[START OF Excerpted text]

Carly Simon sang it, then Heinz stole it: “It’s soooo good.”

.

OK, I’m not waiting for ketchup here. It ain’t all that good.

This is not a job for the impatient. I used to work in high-tech where whole industries sprung up over breakfast, where innovation occurred during a coffee break and tomorrow’s ideas were outdated the day before yesterday.

And now, publishing.

Sure, the industry seems to be transforming rapidly with ebooks, book apps and new social media discovery tools, but manuscripts are pretty much bought the same way they have been for decades (with perhaps the exception of email submissions instead of postal mail). Editors still have to read and evaluate stories, and that requires thoughtful reflection. That takes time. Especially with thousands of them to sort through every week.

Moreover, whole departments must agree upon a manuscript’s merits. It’s not just one editor’s opinion. The entire editorial team, the art department, marketing, sales, publicity, the publisher—all have a say in whether a story fits its list. And besides fitting in—will the book sell? Will it make a profit? Publishing, despite all its artistic ambitions, is a business after all.

You can understand the myriad factors involved in an acquisition, but it doesn’t make waiting on a submission’s fate any easier.

I’m reminded of Schoolhouse Rock’s poor Bill sitting on Capitol Hill. Except his little ditty only lasted as long as a commercial break.

What to do while you wait—weeks, months, maybe even a year? The best remedy is to write something new. Or play Candy Crush.

No, really, write something new. Level 187 is impossible anyway.

For what are we? Are we obsessive email checkers, phone call screeners and mailbox watchers?

Well, yes. Yes we are.

But we are not WAITERS. We are WRITERS.

And writers write.

So get on with it!

And remember, besides “anticipa-yay-tion”, Carly also sang “these are the good old days.” (And she’s the daughter of Simon & Schuster co-founder Richard L. Simon, so maybe she was truly singing about publishing. Not ketchup, Heinz.)

[END OF Excerpted text]
[START OF Collected material]

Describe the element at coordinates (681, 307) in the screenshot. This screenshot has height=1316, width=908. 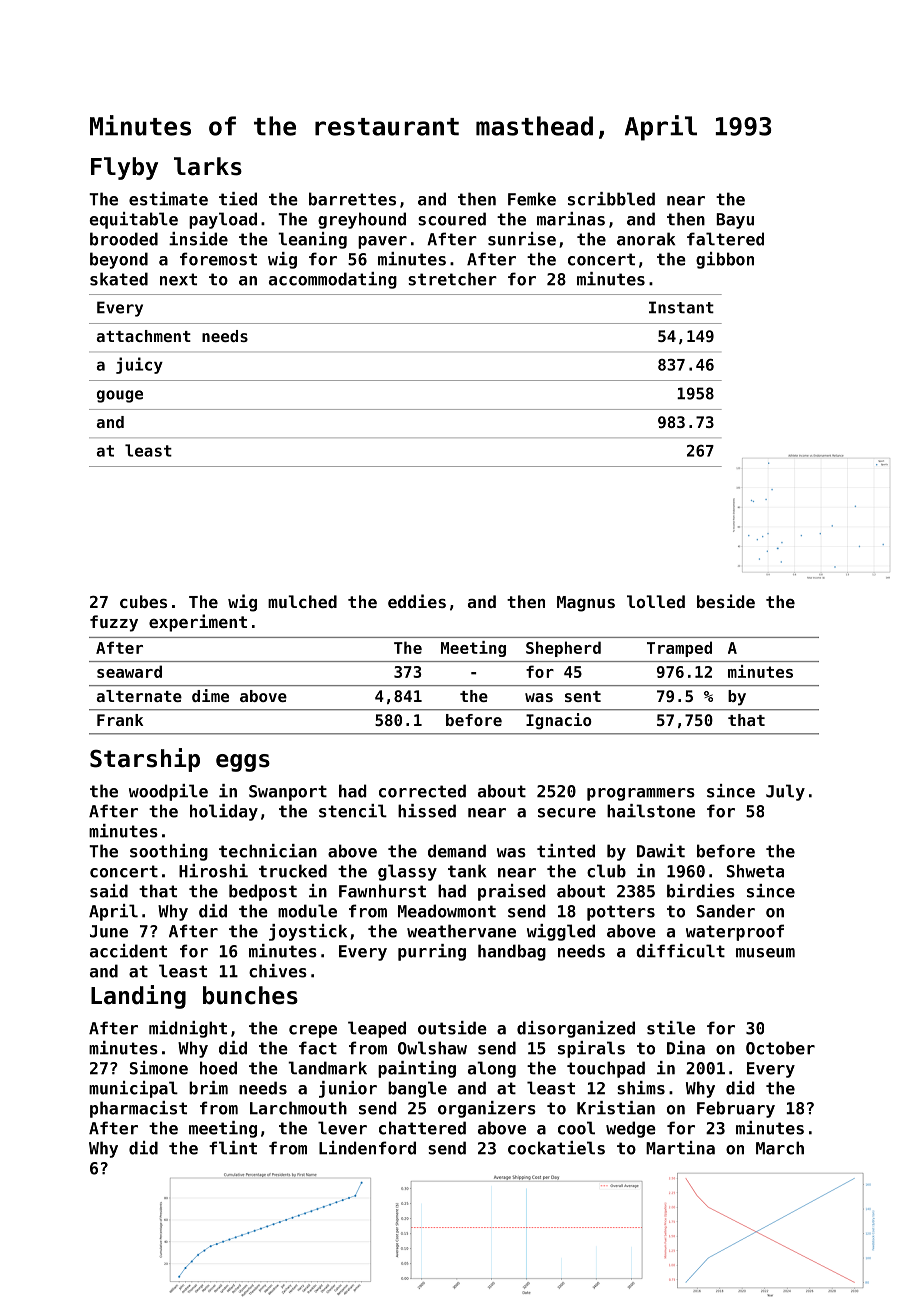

[END OF Collected material]

### Short task A
In the post about waiting to hear back from publishers, what does the writer call the best remedy while you wait?
### Short task B
Reproduce the part of the post about waiting to hear back from publishers that begins at the words "No, really, write" and stops after "Yes we are.".

### Task result A
Writing something new.

### Task result B
No, really, write something new. Level 187 is impossible anyway.

For what are we? Are we obsessive email checkers, phone call screeners and mailbox watchers?

Well, yes. Yes we are.